Log4j betrifft uns alle – auch Sie
von | veröffentlicht am
Derzeit herrscht kein Mangel an Nachrichten zu Angriffen über Log4j. Das ist gut so. Schnelle und sichtbare Warnungen, verfügbare Hilfen bei der Entdeckung und eine aktive Gemeinschaft von Experten sind der Schlüssel zur Abwehr. Selten wurde so schnell und konzertiert reagiert, vor allem mit Blick auf Unternehmen, gut organisierte IT Abteilungen und deren Web Anwendungen.
Ein Aspekt kommt mir aktuell aber deutlich zu kurz: Angriffe über Log4j fordern uns alle heraus, auch Sie, auch als Privatperson. Warum? Drei Schlagworte:
Verbreitung
Aktuelle Hinweise und Abwehrmaßnahmen fokussieren auf leicht erreichbare Ziele von hohem Wert, also große Server Anwendungen mit sensiblen Daten. Java hat aber wegen der Plattformunabhängigkeit eine extrem hohe Verbreitung in allen Bereichen gefunden, vor allem in „Geräten“. Dazu gehören Multimedia Systeme im Besprechungsraum, Multifunktions-Drucker, Netzwerkausrüstung und eine Vielzahl von IoT Geräten wie Klimaanlagen und Belegungsmelder. Das gilt auch für das Home Office, dort ergänzt durch Smart-TVs, Multimediasysteme und Spielzeug. Oft werden diese Geräte nicht mit der gleichen Akribie verwaltet und aktualisiert wie offensichtlich „relevante“ Systeme. In vielen Fällen ist das mangels Herstellersupport auch gar nicht mehr möglich. Nicht in jeder Java Anwendung wird auch Log4j genutzt, aber selbst Geräte-Hersteĺler können derzeit kaum verbindliche Aussagen machen.
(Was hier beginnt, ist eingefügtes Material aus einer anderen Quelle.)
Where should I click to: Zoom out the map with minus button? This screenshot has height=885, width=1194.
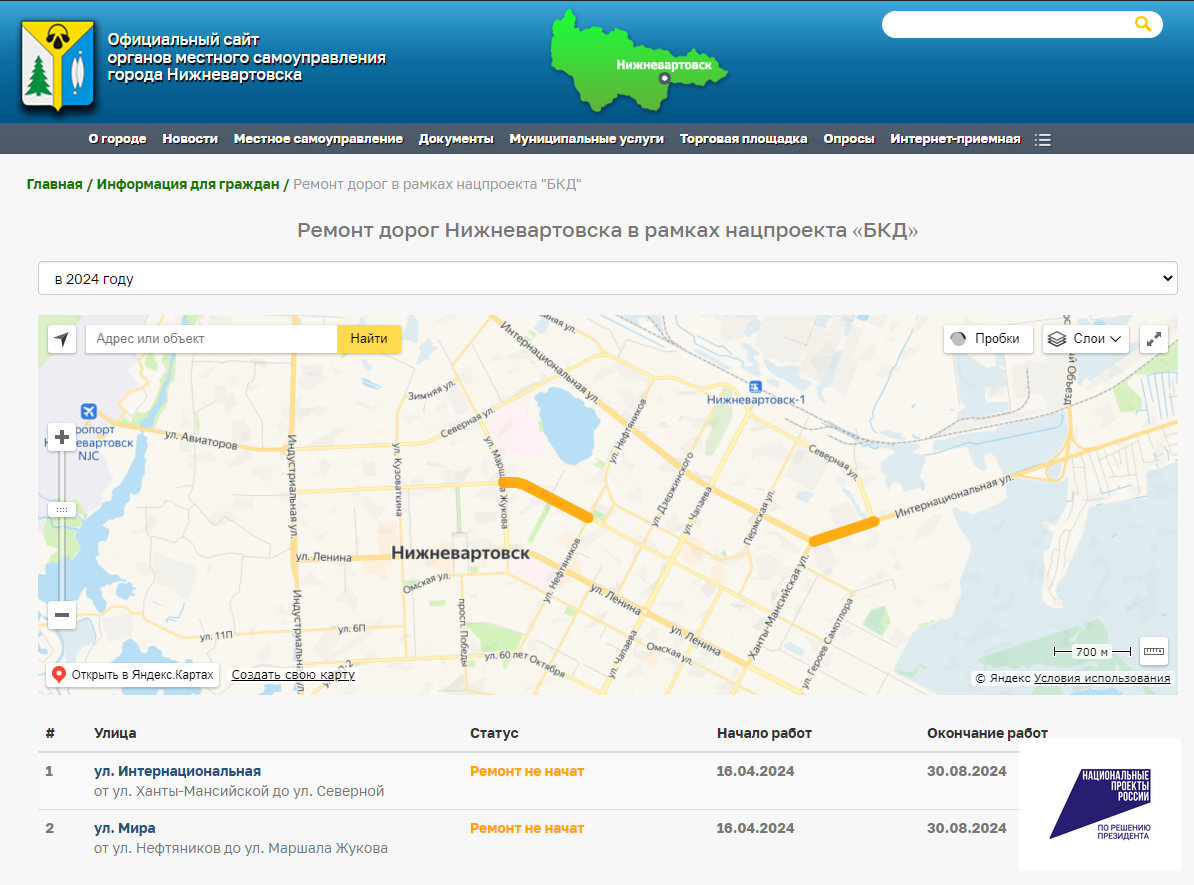[x=62, y=615]
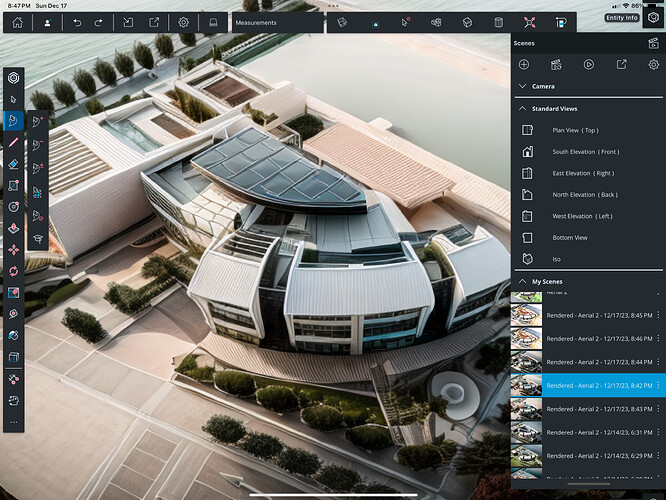Open Entity Info panel
666x500 pixels.
coord(621,18)
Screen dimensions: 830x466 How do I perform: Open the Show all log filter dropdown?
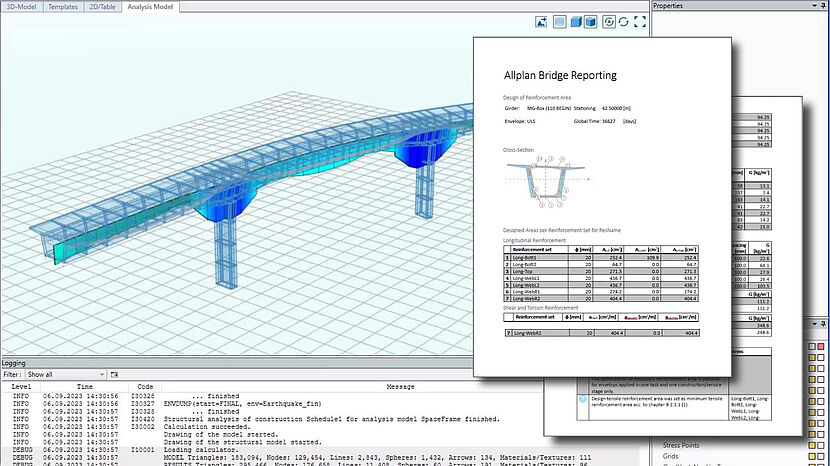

Schauen Sie daher nach aktueller Software für alle ihre Geräte und deaktivieren Sie nicht benötigte Funktionen. Scannen Sie auch Geräte, die Sie als harmlos einstufen, nach gängigen Schwachstellen. Überlegen Sie sich auch, mal ein Gerät aus Sicherheitsgründen auszusortieren. Es kann sich lohnen, im Sinne des Wortes.
Einfacher Zugriff
Angriffe auf Log4j können sehr einfach durchgeführt werden. Gerade wurde u.a. eine Möglichkeit des Zugangs über WebSockets bekannt. So kann unter ungünstigen Umständen bereits das Browsen einer präparierten WebSite den Angriff auf ein System im Netz des Browsers ermöglichen. Vielleicht nur auf ein Multimedia Gerät, aber eventuell eben auch auf die interne Kundendatenbank.
Dabei müssen Sie oder ihr Unternehmen gar nicht unbedingt das Ziel sein, können aber trotzdem sehr schnell zum Opfer werden. Nur weil Sie zufällig auf ein (evtl. durch Log4j) kompromittiertes System geraten.
Achten Sie auch in vermeintlich sicheren Netzen und auf vermeintlich sicheren Websites auf ungewöhnliches Verhalten.
Indirekte Angriffe
Es haben bereits erfolgreiche Angriffe stattgefunden. Auf Systeme, die sensible, für Phishing nutzbare Daten speichern. Auf Systeme – und das macht mich persönlich nervös – die Software für andere Systeme verwalten und bereitstellen. Ich gehe davon aus, dass bereits das eine oder andere Hintertürchen platziert wurde, bereit für den Einsatz zu einem passenden Zeitpunkt.
Ich werde jedenfalls nicht nur bei der nächsten Installation eines Software Plugins, eines Firmware Updates oder Erhalt der nächsten „Versandbestätigung“ per eMail deutlich genauer hinsehen. Das sollten Sie auch.
Noch ein Gedanke
Die aktuell kritische „Funktion“ in Log4j stammt aus einer Zeit, in der Funktion oberste Maxime war. Der Gedanke, quasi beliebigen Code einfach per Nachricht an einen Server zur Ausführung zu schicken, wurde schon damals aus dem Blickwinkel der Sicherheit sehr kontrovers diskutiert, nicht nur bei Log4j. „Funktion“ hat gewonnen.
Wir brauchen einen Wandel in der Grundeinstellung. Eine Risikoabwägung muss auch bei vermeintlich harmlosen Systemen Bestandteil der Produktentwicklung, Sicherheit muss integraler Bestandteil der Lösung werden. Built in, not bolt on. Es „funktioniert“ erst, wenn es sicher ist!
In Java gesagt: if (securityscore <= 0.99) { capability = false; }
Das ist doch selbstverständlich, meinen Sie? Es steht bereits in allen Richtlinien? Stimmt. Allerdings sehen wir die Ergebnisse jeden Tag.